Los antiguos griegos consideraban muy importante que todo el ‘demos’ tuviera igual acceso a la palabra -aunque nunca está de más recordar que ellos excluían a mujeres y esclavos-. Lo llamaban isegoria, y en ocasiones se simbolizaba con el hecho de que el portador de la palabra en una asamblea tuviera sobre su cabeza una corona. En realidad, en las sociedades modernas nunca hemos tenido equidad en el acceso a la palabra, cosa que los grandes medios de comunicación llevan años recordándonos con su propia existencia. Sin embargo, la novedad aquí es que el multimillonario está otorgando las coronas a lo peorcito de la sociedad: ya sólo oímos los gritos de los tarados mientras la sensatez del resto queda ahogada en silencio.
El mensaje de mi experimento también recibió unas 40 respuestas en Bluesky, la mayoría informativas y amables. En X las respuestas fueron más de 220, pero todas sin excepción fueron insultos y desprecios. Una inmensa red de acoso organizado frente a la que poco se puede hacer, pues el multimillonario retiró las herramientas para combatir tales fenómenos, y que impide cualquier diálogo fructífero. Un lugar de donde sólo puedes salir con más ansiedad y depresión.

REGISTROS DE DATOS =>
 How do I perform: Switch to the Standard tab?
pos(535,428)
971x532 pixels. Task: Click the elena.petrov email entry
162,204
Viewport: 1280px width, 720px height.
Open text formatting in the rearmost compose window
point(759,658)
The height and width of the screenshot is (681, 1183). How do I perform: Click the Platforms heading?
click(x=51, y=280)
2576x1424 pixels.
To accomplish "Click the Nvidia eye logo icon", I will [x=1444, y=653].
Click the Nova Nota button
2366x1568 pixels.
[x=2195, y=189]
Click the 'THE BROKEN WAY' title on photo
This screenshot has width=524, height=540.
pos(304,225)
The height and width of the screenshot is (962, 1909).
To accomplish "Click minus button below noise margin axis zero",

TAREAS A REALIZAR =>
A. Según el extracto sobre la isegoria, ¿por qué poco se puede hacer frente a la red de acoso organizado en X? Responde en una a tres oraciones.
B. Sigue, por favor, el extracto sobre la isegoria y las redes sociales a partir de su última oración.

RESPUESTAS DEL EJERCICIO =>
A. Poco se puede hacer porque el multimillonario retiró las herramientas para combatir ese tipo de fenómenos. Esa red, además, impide cualquier diálogo fructífero.

B.
No sabemos cómo evolucionará Bluesky. No obstante, sí creo que este nuevo comienzo nos permite reencontrarnos con la idea original a partir de la cual creció Twitter: la creencia de que necesitamos un espacio común para compartir conocimiento y experiencias, así como para dialogar y debatir con respeto. Me gusta seguir a gente de cuyo criterio me fío, y que recomienda artículos o libros que leer o que ofrece lúcidas opiniones que me hacen reflexionar. Quiero creer que también hay quien le saca partido a lo que yo mismo escribo y recomiendo. Además, tengo la seguridad de que la izquierda puede enriquecerse y prosperar mejor -y por supuesto reconstruirse- si teje comunidad a partir de estas actitudes. Desde luego es mucho más improbable que tengamos algo que ganar, individual o colectivamente, si nuestro tiempo y energía están dedicados a compartir nuestro escaso tiempo entre monstruos. Salvo que queramos convertirnos en uno de ellos.